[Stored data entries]
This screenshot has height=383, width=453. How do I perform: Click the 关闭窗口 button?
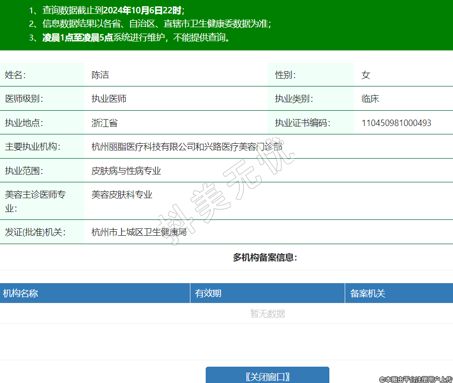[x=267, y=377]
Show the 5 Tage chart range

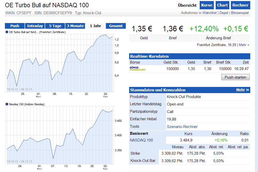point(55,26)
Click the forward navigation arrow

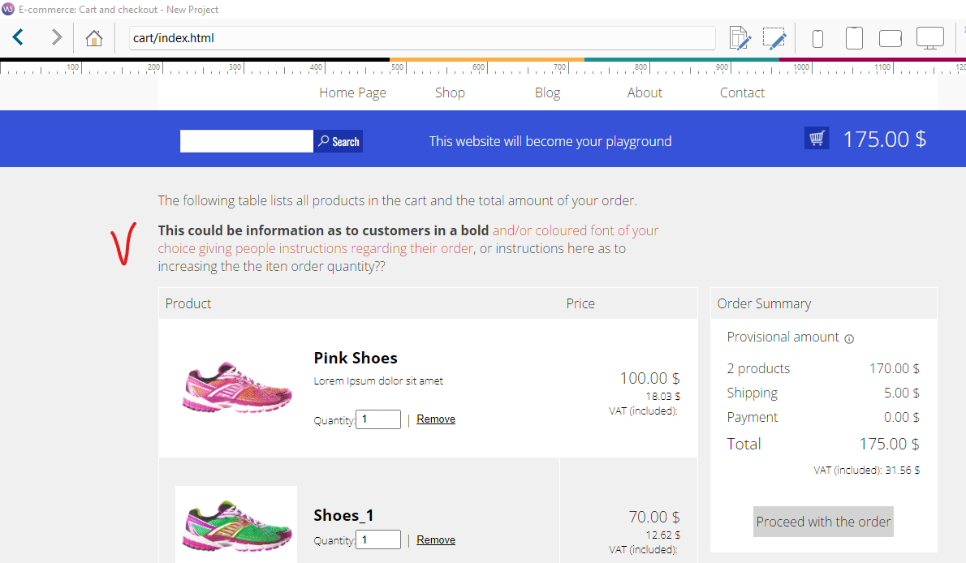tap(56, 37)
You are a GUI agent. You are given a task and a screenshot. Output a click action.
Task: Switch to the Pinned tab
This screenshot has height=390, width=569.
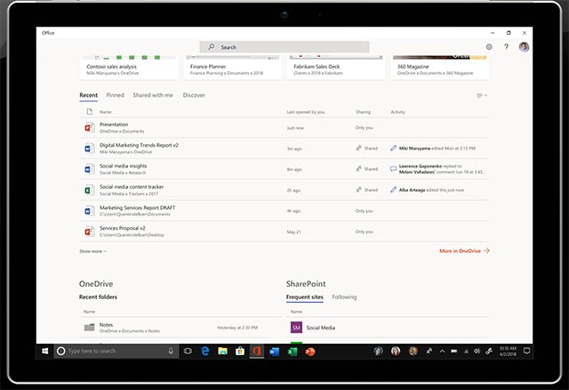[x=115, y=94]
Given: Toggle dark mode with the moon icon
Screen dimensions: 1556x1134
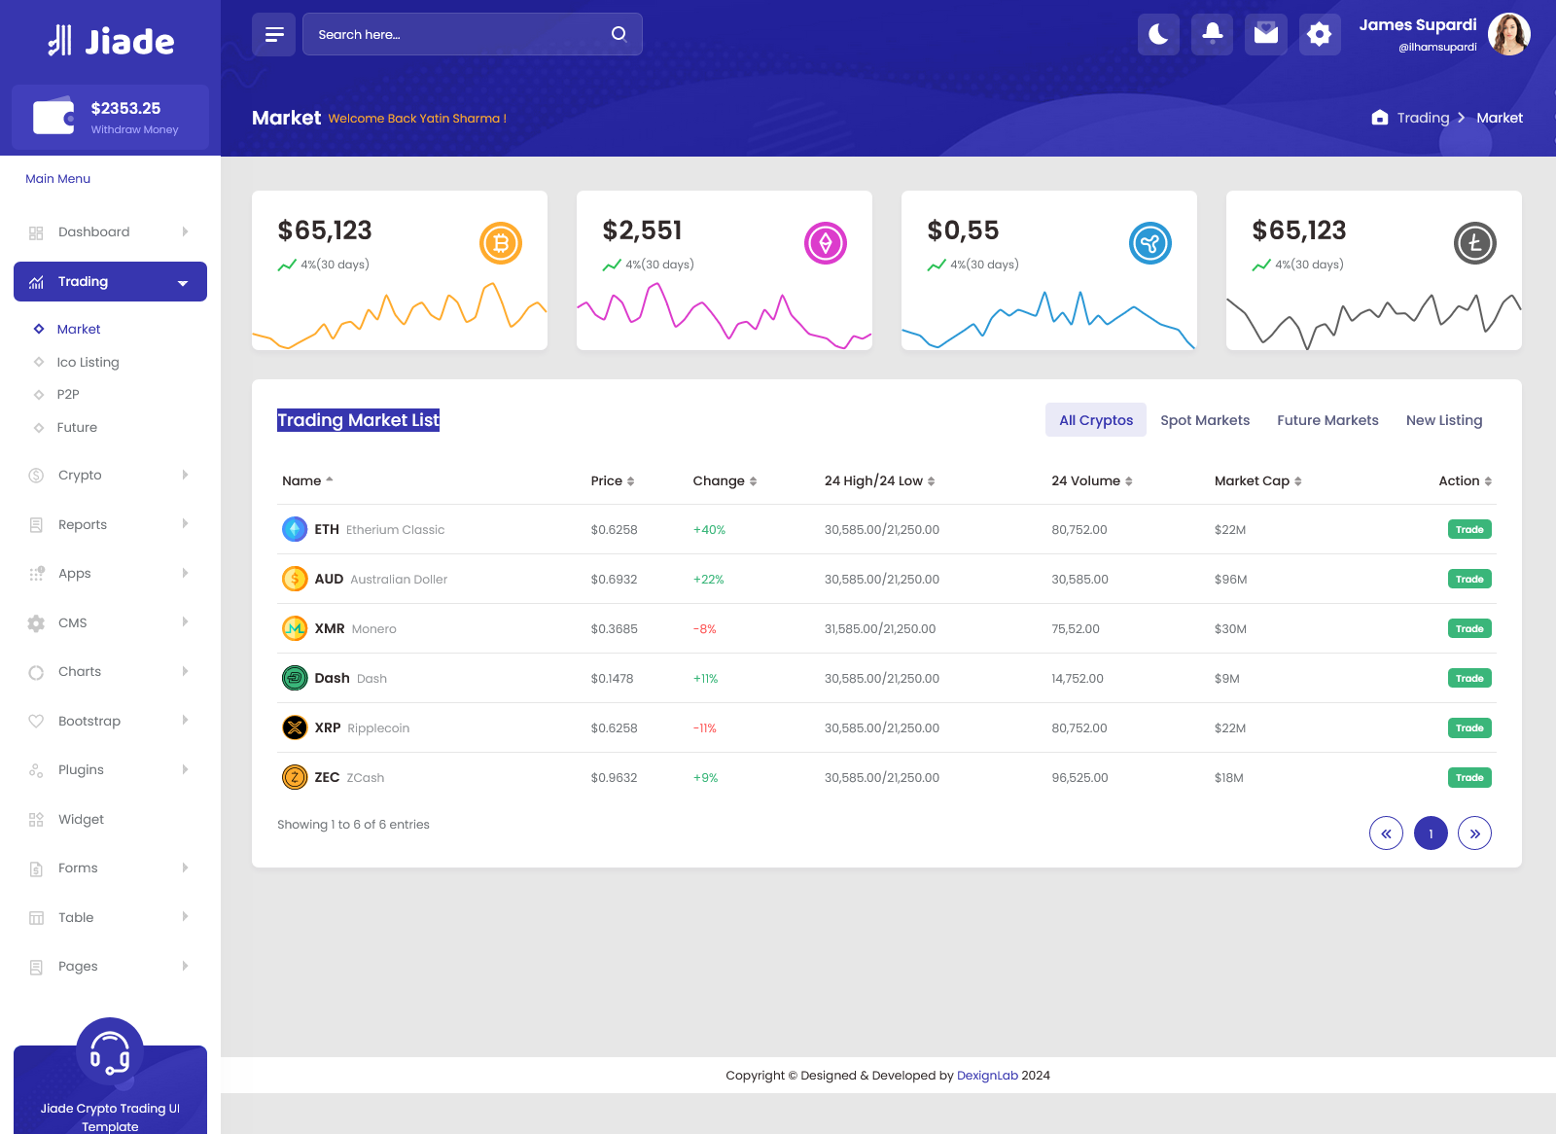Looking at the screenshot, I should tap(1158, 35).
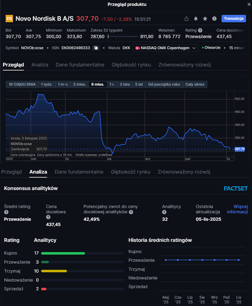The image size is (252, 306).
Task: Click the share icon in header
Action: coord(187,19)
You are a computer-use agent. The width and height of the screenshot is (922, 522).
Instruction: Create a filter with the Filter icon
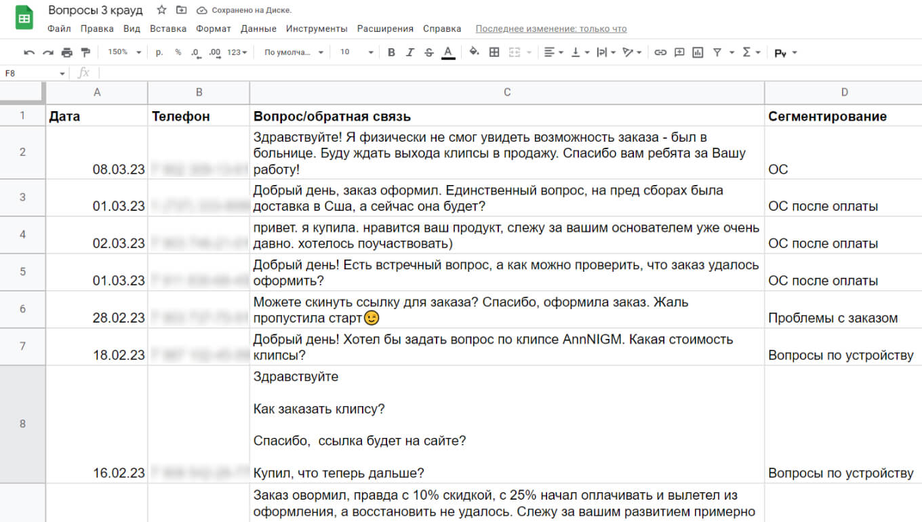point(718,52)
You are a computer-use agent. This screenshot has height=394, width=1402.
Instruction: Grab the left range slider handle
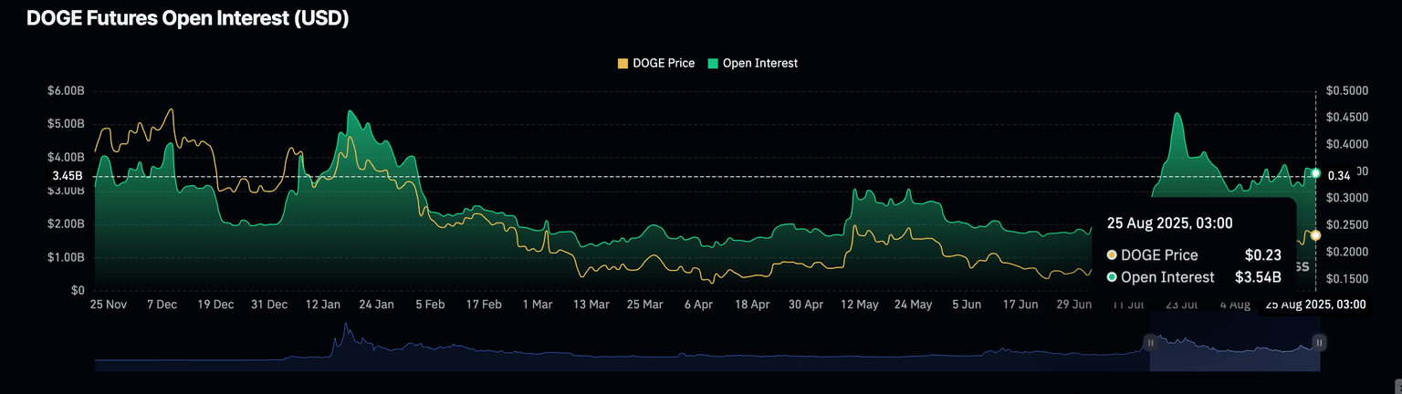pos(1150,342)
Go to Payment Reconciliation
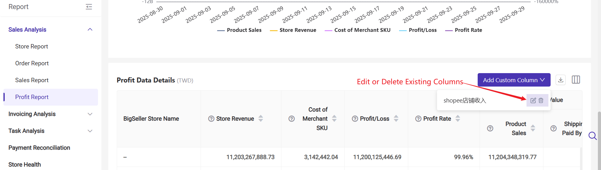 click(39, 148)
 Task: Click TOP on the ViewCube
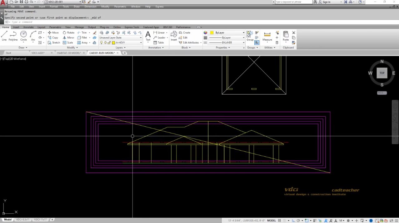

Exercise prompt — Restate exactly, please, only the lines between the start of the data and the line containing "You are a GUI", both ends included, skipping the pictures.

Response for this exercise —
This screenshot has height=383, width=453. How do I perform: Click the 关闭窗口 button?
[x=267, y=377]
Show the 5 Tage chart range

point(55,26)
Click the forward navigation arrow

tap(56, 37)
You are a GUI agent. You are given a task and a screenshot. Output a click action.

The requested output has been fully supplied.